摘要:
本文讨论了成矿随机性问题,强调成矿理论应建立在概率论思想的基础上。元素丰度的概率类型,取决于所处环境赋于它的地球化学性质:环境使其具滞呆性时,呈正态;具活泼性时为偏倚型。活泼性元素成矿后其概率分布为正偏倚型,可被分解为若干个正态,具高均值者伴有大的标准差。滞呆性元素成矿后概率分布为负偏倚型,所分解得的正态与活泼性元素的相反,具高均值者带有小的标准差。矿床的空间分布,受多阶段成矿和成矿因素的叠加控制,故不服从泊松律,而为负二项分布。
Abstract:
This paper deals with mineralization randomness, it is emphasized that mineralization model, the key to find hidden orebodies, should be established on the basis of probability theory. The paper shows clearly that probability distribution types of elements depend on neither their content nor their occurring form, but may be controlled by the elements' geochemical behavior which, in turn, is determined by the environment. For example, during sedimentary processes, titanium is a geochemically inactive element and no matter how low its content in sedimentary rocks is, it obeys normal distribution yet; however in the basic magmatic system titanium shows geochemically activity, and no matter how abundant its concentration in trap is, it does not obey normal distribution and results in asymmetrical distribution of positive biasness with a quite long tail. Owing to later geological events, geochemically active elements in source beds could be mobilized and transported in the oreforming solution, which, in the form of the random walk, migrates into reservoir beds and some orebodys are formed.
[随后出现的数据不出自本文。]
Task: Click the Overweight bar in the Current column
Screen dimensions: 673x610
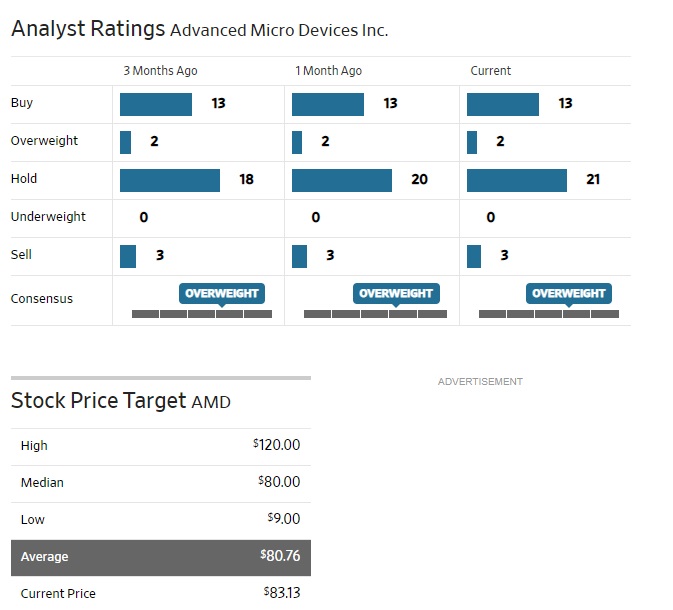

This mineralization processes are inhomogeneity in space and have many stages in time. The sampled population of ore-forming elements then consist of a mixture of a lot of indivdual populations. For example, the content of copper occurred in copper deposits in Centeral Yunnan in China is of asymmetrical distribution with positive biasness. This distribution can be broken into three kinds of normal, which are characterized by large average value with large standard deviation. In contrast to active elements, the cumulation of geochemically inactive elements, such as iron, may result from rock-forming elements being intermittently eliminated from ore-forming system. Therefore, in sedimentary-reworking iron deposit, such as in the Shilu iron deposit, the histogram of total iron values shows an asymmeteric distribution with negative biasness, which can also be divided into three kinds of normal, but its subdistribution is characterized by large average value with small standard deviation. Owing to overlaping Poisson distributions with different means, the spatial distribution of copper deposits obeys negative binomial distribution. Frequency distribution of structural line density could well fitted negative binomial model.